Dorrin frowned; that made no sense. “I do not think I know you,” she said. “My name is Dorrin—”

“Verrakai, yes.” His smile widened. “And you know me better than you think. As I know you and have long known you.”

Dorrin searched her memory but found nothing. “Do you know where I am?” she asked.

“Here with me,” he said at once, as if that were a full explanation. “Do you know where you are?”
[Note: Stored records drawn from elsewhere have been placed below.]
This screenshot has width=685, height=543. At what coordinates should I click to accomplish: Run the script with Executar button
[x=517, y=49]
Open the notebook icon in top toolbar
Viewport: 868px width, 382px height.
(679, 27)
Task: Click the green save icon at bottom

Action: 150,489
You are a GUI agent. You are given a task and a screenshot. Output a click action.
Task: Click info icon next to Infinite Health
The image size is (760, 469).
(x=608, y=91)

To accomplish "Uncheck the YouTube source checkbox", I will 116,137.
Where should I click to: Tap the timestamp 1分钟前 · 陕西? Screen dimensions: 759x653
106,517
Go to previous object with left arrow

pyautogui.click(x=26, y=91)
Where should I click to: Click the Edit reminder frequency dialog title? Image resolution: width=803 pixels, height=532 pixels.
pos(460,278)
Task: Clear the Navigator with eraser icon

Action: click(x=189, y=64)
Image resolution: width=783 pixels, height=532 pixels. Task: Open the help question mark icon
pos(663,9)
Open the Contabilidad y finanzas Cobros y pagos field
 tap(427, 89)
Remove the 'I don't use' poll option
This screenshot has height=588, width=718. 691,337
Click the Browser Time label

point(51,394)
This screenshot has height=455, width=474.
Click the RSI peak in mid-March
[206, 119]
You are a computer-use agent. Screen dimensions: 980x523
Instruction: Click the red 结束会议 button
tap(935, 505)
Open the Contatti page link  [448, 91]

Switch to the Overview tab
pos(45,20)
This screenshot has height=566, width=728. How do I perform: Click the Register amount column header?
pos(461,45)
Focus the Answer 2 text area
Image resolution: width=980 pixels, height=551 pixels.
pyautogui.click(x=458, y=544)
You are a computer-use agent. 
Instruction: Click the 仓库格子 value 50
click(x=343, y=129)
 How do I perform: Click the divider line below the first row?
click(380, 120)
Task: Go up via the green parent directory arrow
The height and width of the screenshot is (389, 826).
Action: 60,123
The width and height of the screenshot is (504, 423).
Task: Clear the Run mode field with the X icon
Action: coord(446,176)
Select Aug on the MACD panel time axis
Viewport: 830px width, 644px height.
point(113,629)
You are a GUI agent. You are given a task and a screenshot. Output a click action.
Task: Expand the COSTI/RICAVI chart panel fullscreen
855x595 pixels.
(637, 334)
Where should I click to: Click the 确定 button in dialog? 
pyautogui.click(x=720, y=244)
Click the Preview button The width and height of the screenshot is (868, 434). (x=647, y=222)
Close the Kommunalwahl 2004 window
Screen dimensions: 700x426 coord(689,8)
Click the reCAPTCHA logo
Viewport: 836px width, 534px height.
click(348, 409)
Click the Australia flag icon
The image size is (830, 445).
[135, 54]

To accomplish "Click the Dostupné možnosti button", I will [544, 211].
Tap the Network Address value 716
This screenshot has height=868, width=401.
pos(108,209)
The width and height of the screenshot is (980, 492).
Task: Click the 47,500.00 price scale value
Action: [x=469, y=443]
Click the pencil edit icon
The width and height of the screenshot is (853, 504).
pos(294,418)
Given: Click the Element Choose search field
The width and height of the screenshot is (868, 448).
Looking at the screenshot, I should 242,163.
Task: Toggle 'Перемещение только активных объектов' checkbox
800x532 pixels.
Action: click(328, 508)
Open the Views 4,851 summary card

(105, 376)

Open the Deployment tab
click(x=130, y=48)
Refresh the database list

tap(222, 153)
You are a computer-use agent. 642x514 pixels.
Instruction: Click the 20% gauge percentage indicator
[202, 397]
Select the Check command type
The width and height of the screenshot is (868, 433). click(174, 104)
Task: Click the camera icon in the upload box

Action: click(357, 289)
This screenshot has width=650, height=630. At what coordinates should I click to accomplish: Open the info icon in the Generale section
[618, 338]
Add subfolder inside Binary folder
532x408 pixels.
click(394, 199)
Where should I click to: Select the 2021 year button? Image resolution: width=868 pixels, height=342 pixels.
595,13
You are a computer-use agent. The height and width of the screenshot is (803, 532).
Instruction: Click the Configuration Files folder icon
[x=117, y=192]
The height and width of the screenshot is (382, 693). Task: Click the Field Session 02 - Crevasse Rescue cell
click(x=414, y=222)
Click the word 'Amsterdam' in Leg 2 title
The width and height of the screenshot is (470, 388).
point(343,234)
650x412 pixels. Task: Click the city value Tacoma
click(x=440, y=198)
“No,” Dorrin said. “And—forgive me, ser—I have no memory of you.”

“Do you not?” Amusement danced in his eyes, lighting them from dark brown to amber. “Then tell me, Daughter, what is it you lack?”

Lack? Everything … or … she was alive, so not lacking life. What she lacked was knowledge. “I do not know where I am,” she said. “Or which way to go to find my home. Or where to find water, or food, or—” She pointed at her ripped boot. “—a cobbler or anything to pay the cobbler.”

“It is knowledge you lack,” he said. “And perhaps I can aid you. Where you are—as I said—is with me. For the time being, that is all you need to know. To guide you to your way home will require some time and conversation. But as for water … consider where you stand.”

Dorrin looked. The outcrop she had come around … another two or three boulders as tall as she. Here on the side of the slope, more than halfway down, they formed a cleft. She would not have been surprised to see a trickle of water coming out from under one of them—a spring made sense here. But there was no spring, only a fringe of dry, brown fern leaves.

“A spring was there,” she said. “But it’s not there now.” She looked back at the man. He nodded, saying nothing. “It’s dry,” she said. He still said nothing. What he might mean seeped into her mind. If he knew—but how could he know?—that she had once had water magery— “I’m not the same,” she said. “That’s all gone.”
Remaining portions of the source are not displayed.